As the franchise has become more focused on paying lip service to family, it's also strangely become more impersonal, no more so than with Fate of the Furious. Directors Justin Lin, James Wan and now F. Gary Gray have chosen to focus on action, attempting to top themselves with each new film. Cohen’s original had a few notable setpieces, specifically a heist-turned-rescue on a two-lane highway. The most ridiculous flourish, perhaps, is when both Dom and Brian were able to separately outdrive an oncoming train in the final scene.

As the series has progressed, action setpieces have piled on top of each other like the crashing cars in those scenes. There's even a visual homage to Dom and Brian outrunning the train in Fate — when Dom evades a heat-seeking missile with his souped-up car during a battle with a Russian submarine. That sentence alone suggests how vastly different Fate is from The Fast and the Furious: In the latest movie, our heroes take on submarines and missiles, and win.

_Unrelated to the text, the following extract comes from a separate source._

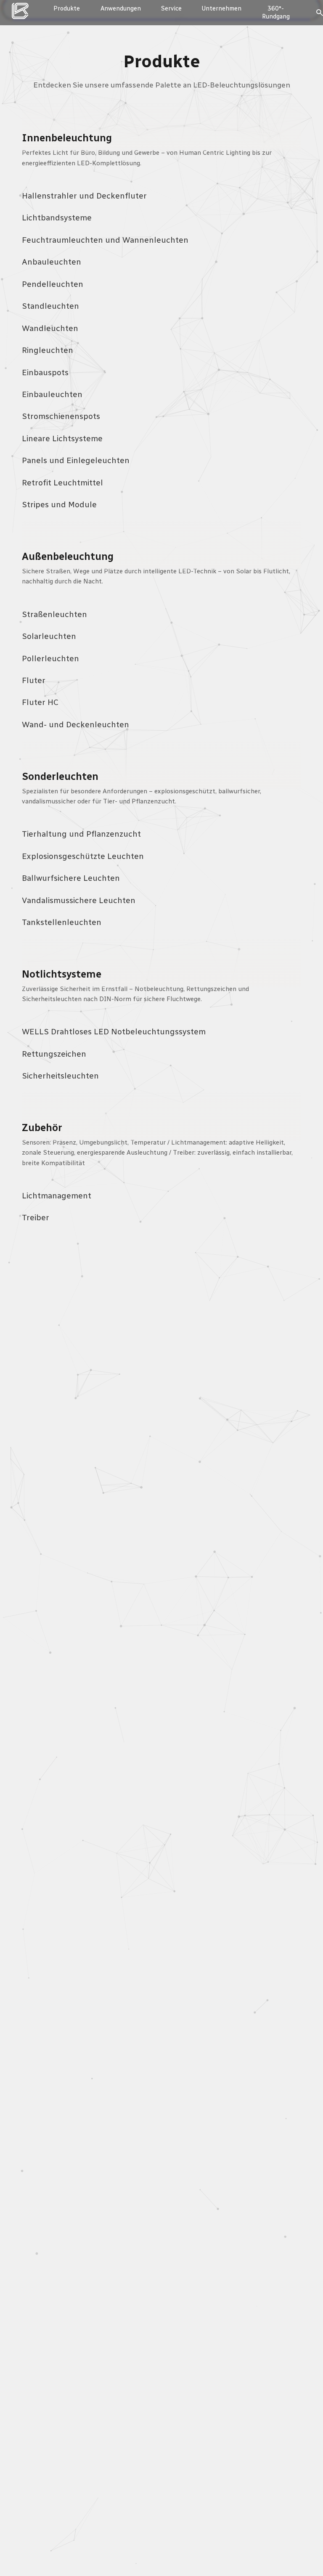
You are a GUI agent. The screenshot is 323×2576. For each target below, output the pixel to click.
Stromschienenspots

This approach is symptomatic of most sequels: It has to be like its predecessor, but bigger. After seven movies where Dom, Brian and a crew of criminals and federal agents take on an endless supply of bad guys, why notavert World War III in their cars?

But with Fate, it's more apparent than ever that Walker truly was irreplaceable — the magic he brought to the screen can't be replicated, nor can the chemistry between Diesel’s Dom and Walker’s Brian. Part of why Furious 7 felt so cathartic was its functioning as a belated swan song for Walker, sending him off as emotionally as possible. With Walker gone, the series has been smart to avoid an attempt to replicate that chemistry with Diesel and, say, Dwayne Johnson or Statham.

Yes, there's a tribute to Walker in this film, but the hole left by that missing Dom/Brian bromance is felt throughout Fate with nothing to replace it or anchor the film. Dom spends so much time separated from the rest of his crew in Fate to the point where Diesel feels like he’s in a different movie. We get more of Roman (Tyrese Gibson) and Tej (Ludacris) joking around, and the burgeoning, begrudging friendship between Hobbs (Johnson) and Shaw. Neither duo, though, can hope to match the connection Dom and Brian shared through seven films. The original film is pitched at a lower key, but it feels truer to the spirit of the franchise than Fatedoes.